Only Dan and the inevitable black “boy” were to be with us on this preliminary walk-about; but all hands were to turn out for the muster, to the Quiet Stockman’s dismay.

“Thought they mostly sat about and sewed,” he said in the quarters. Little did the Sanguine Scot guess what he was doing when he “culled” needlework from the “mob” at Pine Creek.

The walk-about was looked upon as a reprieve, and when a traveller, expressing sympathy, suggested that “it might sicken her a bit of camp life,” Jack clung to that hope desperately.

Most of the nigger world turned up to see the “missus mount,” that still being something worth seeing. Apart from the mystery of the side-saddle, and the joke of seeing her in an enormous mushroom hat, there was the interest of the mounting itself; Jackeroo having spread a report that the Măluka held out his hands, while the missus ran up them and sat herself upon the horse’s back.

“They reckon you have escaped from a ‘Wild West Show,’” Dan said, tickled at the look of wonder on some of the faces as I settled myself in the saddle.

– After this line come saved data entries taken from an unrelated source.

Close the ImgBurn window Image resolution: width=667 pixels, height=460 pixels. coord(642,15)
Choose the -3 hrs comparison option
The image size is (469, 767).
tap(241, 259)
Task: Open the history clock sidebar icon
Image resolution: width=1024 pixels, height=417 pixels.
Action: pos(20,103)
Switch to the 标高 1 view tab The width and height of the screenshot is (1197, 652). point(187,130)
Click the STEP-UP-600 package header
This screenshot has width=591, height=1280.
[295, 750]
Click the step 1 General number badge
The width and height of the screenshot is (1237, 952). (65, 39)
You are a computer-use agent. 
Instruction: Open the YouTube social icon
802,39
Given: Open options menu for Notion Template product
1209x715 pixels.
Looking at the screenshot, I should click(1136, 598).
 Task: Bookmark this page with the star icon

We learned later that Jackeroo had tried to run up Jimmy’s hands to illustrate the performance in camp, and, failing, had naturally blamed Jimmy, causing report to add that the Măluka was a very Samson in strength.

“A dress rehearsal for the cattle-musters later on,” Dan called the walk-about, looking with approval on my cartridge belt and revolver; and after a few small mobs of cattle had been rounded up and looked over, he suggested “rehearsing that part of the performance where the missus gets lost, and catches cows and milks ’em.”

“Now’s your chance, missus,” he shouted, as a scared, frightened beast broke from the mob in hand, and went crashing through the undergrowth. “There’s one all by herself to practice on.” Dan’s system of education, being founded on object-lessons, was mightily convincing; and for that trip, anyway, he had a very humble pupil to instruct in the “ways of telling the signs of water at hand.”

All day as we zigzagged through scrub and timber, visiting water-holes and following up cattle-pads, the solitude of the bush seemed only a pleasant seclusion; and the deep forest glades, shady pathways leading to the outside world; but at night, when the camp had been fixed up in the silent depths of a dark Leichhardt-pine forest, the seclusion had become an isolation that made itself felt, and the shady pathways, miles of dark treacherous forest between us and our fellow-men.

There is no isolation so weird in its feeling of cut-offness as that of a night camp in the heart of the bush. The flickering camp-fires draw all that is human and tangible into its charmed circle, and without, all is undefinable darkness and uncertainty. Yet it was in this night camp among the dark pines, with even the stars shut out, that we learnt that out-bush “Houselessness” need not mean “Homelessness”—a discovery that destroyed all hope that “this would sicken her a bit.”

As we were only to be out one night, and there was little chance of rain, we had nothing with us but a little tucker, a bluey each, and a couple of mosquito nets. The simplicity of our camp added intensely to the isolation; and as I stood among the dry rustling leaves, looking up at the dark broad-leaved canopy above us, with my “swag” at my feet, the Măluka called me a “poor homeless little coon.”